═════ INFORMATION SUPPLIED
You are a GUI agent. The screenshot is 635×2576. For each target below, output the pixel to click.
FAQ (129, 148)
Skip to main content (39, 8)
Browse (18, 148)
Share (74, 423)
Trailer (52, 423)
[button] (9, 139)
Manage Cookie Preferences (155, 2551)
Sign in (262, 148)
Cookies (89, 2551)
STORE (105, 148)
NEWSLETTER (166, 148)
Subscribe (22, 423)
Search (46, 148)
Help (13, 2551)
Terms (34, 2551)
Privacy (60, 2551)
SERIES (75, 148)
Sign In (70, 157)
══════════
═════ INFORMATION SUPPLIED
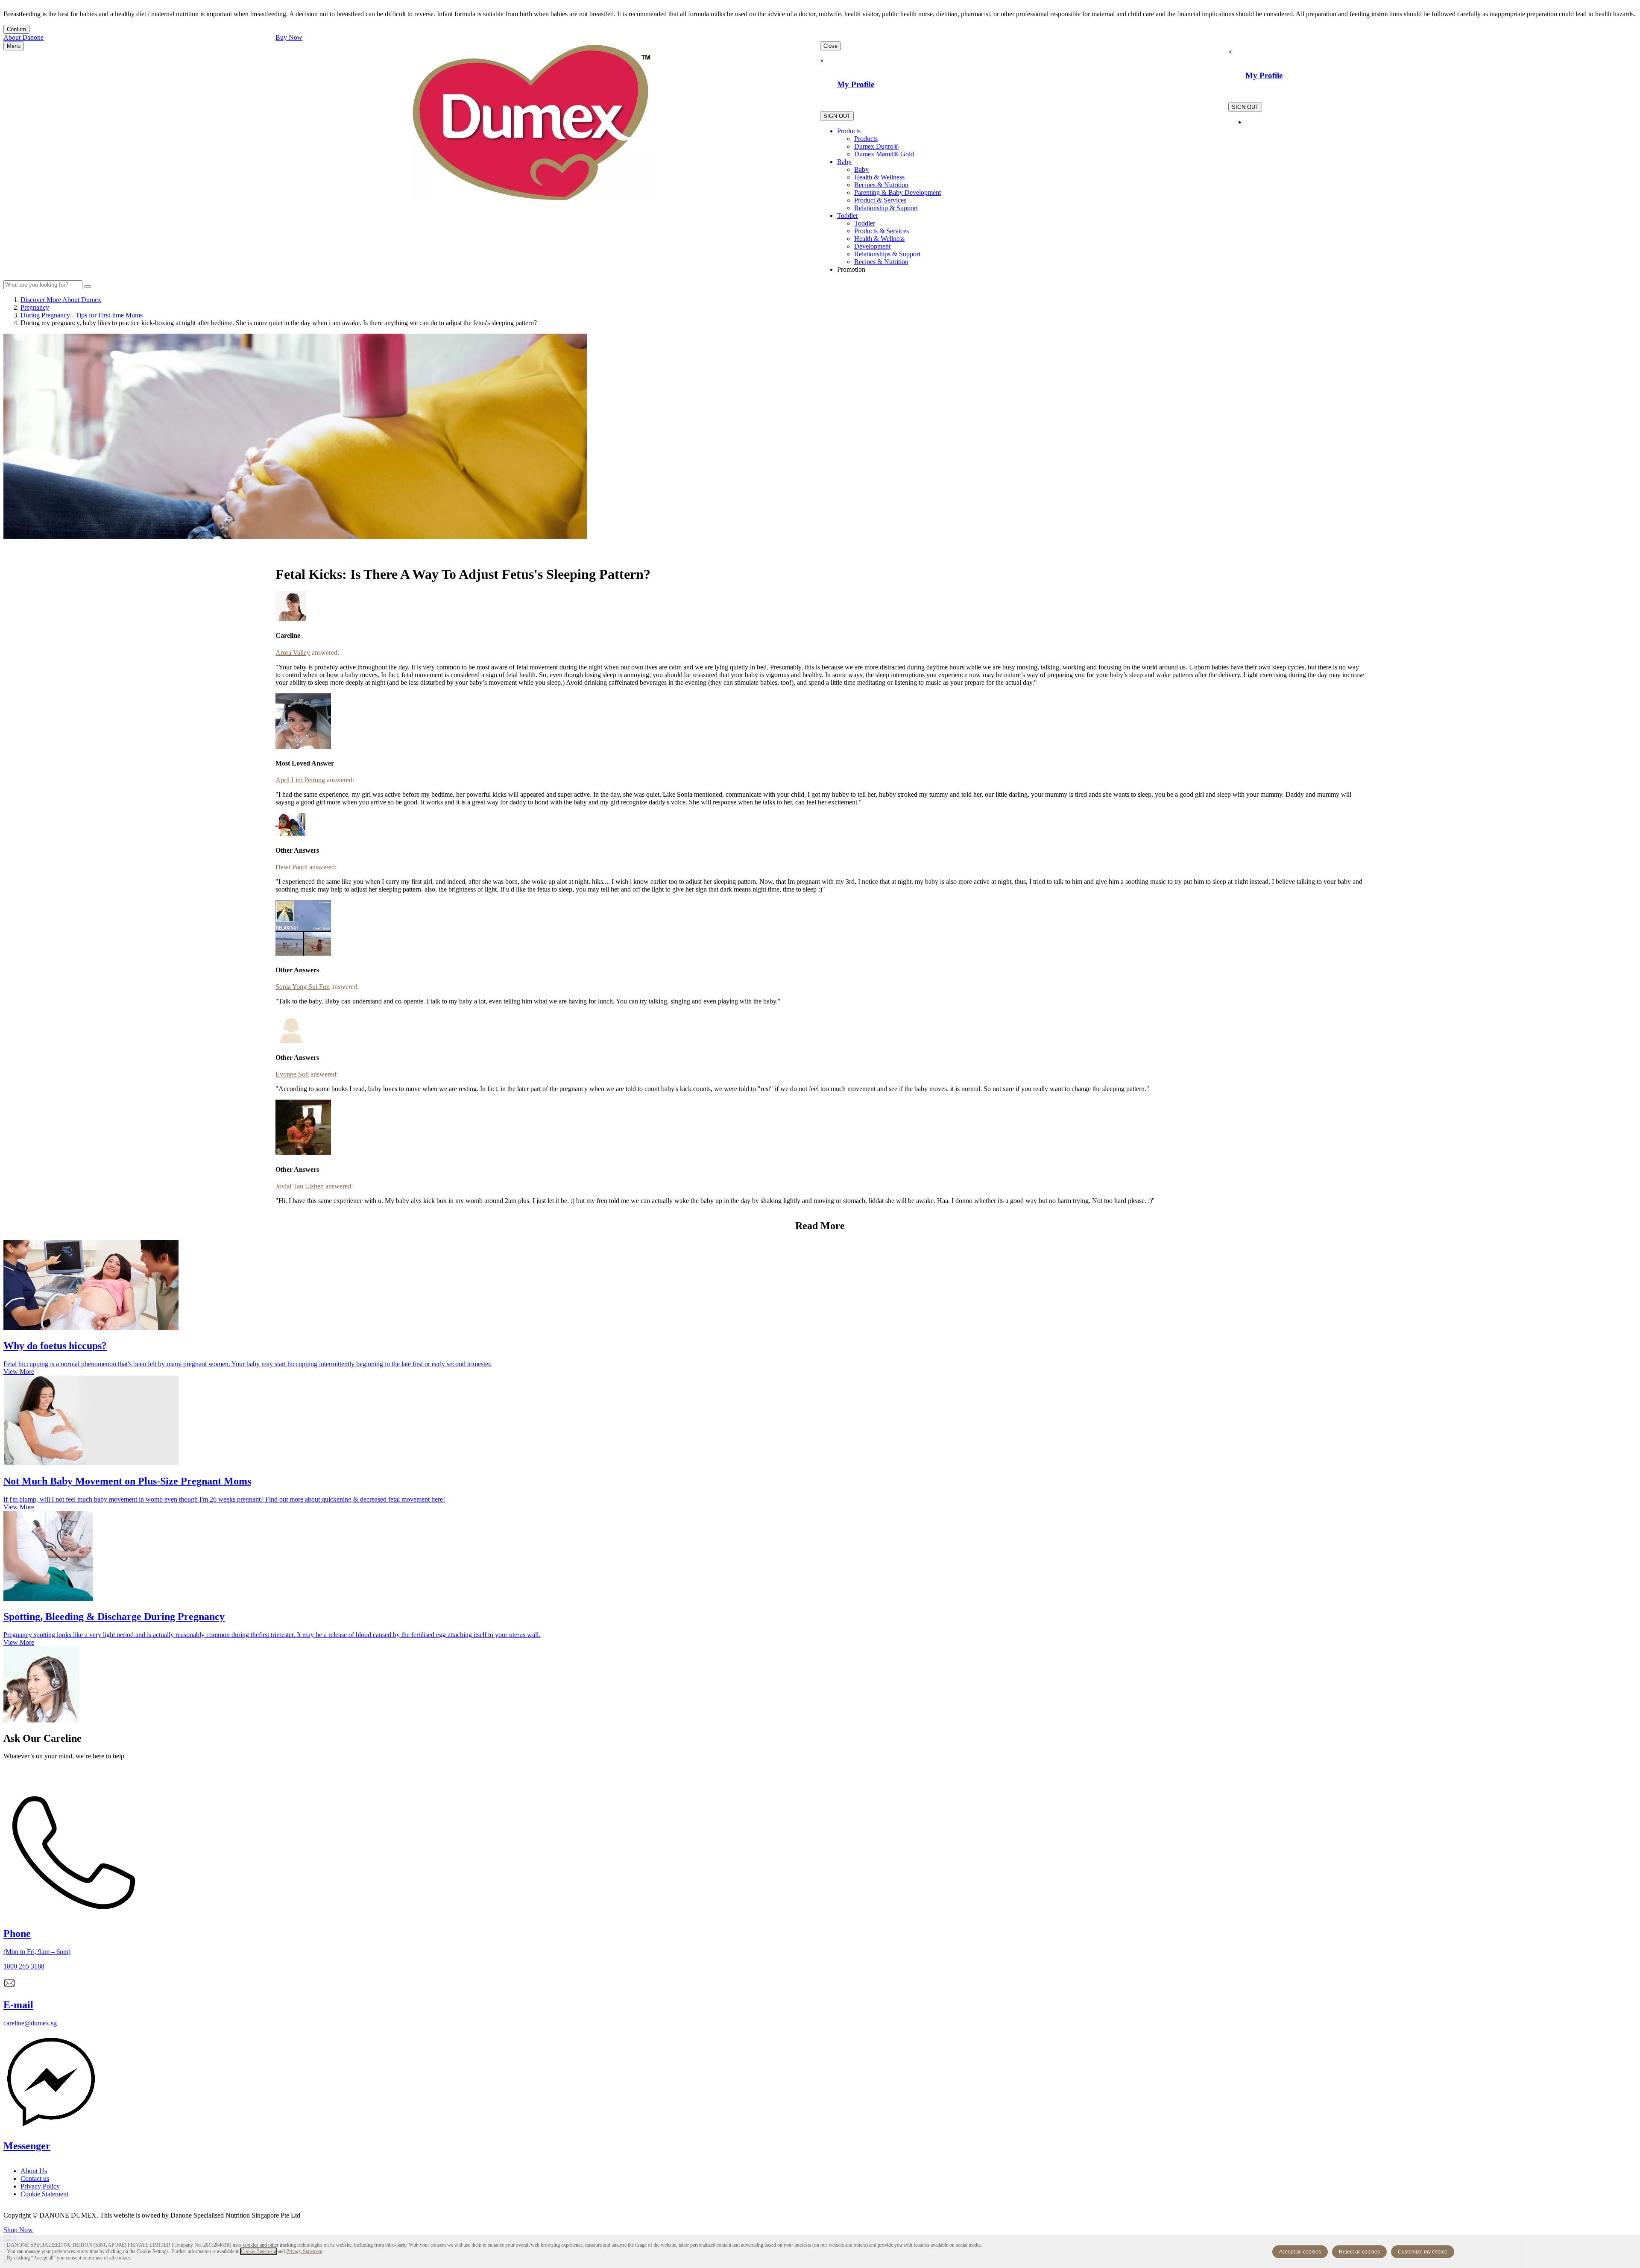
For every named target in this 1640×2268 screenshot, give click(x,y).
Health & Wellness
══════════
## REQUIRED WORK
The lines above that include "screenshot" should each be listed.

## RESPONSE
You are a GUI agent. The screenshot is 635×2576. For each target below, output the pixel to click.
For every named target in this 1640×2268 screenshot, give click(x,y).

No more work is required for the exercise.